Activity
Every line of the records below that has the word "heart" should be copied.

━━━━━━━━━━━━━━━━━━━━

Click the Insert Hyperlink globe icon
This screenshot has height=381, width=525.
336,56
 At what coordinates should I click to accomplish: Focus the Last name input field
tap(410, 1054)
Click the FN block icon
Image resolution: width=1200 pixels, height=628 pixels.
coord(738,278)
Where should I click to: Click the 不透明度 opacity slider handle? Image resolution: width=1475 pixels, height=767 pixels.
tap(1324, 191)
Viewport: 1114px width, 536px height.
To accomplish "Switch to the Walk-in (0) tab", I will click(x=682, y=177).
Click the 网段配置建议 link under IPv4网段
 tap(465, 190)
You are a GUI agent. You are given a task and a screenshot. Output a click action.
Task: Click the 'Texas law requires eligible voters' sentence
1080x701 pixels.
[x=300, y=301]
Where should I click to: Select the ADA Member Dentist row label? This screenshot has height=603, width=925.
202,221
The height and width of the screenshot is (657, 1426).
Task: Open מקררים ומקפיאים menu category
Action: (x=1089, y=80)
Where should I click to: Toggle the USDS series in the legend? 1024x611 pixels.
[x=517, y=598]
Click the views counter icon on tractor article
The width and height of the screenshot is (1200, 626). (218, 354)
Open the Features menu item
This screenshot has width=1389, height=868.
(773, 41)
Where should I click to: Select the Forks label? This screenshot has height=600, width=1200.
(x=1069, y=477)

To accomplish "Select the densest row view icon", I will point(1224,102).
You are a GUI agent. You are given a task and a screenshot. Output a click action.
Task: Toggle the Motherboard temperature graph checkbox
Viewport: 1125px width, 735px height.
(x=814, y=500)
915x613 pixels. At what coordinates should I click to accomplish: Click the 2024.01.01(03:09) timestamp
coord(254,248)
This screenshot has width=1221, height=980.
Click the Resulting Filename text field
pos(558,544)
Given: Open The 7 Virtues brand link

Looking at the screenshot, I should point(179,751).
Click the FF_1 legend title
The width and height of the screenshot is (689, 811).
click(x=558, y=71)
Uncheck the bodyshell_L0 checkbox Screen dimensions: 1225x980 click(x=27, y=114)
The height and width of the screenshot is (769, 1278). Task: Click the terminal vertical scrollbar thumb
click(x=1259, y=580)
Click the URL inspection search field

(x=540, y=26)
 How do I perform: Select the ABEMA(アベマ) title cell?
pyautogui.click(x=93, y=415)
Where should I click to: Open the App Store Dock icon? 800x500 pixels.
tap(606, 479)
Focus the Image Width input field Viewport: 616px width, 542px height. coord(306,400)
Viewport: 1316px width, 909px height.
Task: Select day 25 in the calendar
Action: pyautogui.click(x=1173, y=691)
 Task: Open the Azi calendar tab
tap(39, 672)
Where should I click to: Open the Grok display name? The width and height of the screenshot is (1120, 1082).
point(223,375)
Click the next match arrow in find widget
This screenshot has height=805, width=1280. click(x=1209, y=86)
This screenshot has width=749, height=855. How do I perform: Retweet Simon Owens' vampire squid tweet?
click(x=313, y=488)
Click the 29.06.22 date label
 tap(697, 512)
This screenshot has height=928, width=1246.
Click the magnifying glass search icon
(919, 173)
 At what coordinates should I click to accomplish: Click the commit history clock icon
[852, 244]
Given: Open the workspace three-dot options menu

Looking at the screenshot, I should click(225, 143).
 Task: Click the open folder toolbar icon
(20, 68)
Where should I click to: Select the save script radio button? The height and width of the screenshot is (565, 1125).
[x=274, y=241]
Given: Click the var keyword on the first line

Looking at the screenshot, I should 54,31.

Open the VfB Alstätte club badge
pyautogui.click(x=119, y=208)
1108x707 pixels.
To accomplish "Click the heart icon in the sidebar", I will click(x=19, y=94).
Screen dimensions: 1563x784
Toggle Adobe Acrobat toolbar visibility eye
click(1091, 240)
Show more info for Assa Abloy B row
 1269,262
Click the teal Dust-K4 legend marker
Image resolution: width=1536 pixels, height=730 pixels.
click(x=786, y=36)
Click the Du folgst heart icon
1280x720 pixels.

━━━━━━━━━━━━━━━━━━━━

Response to the exercise
To accomplish "Click the heart icon in the sidebar", I will click(x=19, y=94).
Click the Du folgst heart icon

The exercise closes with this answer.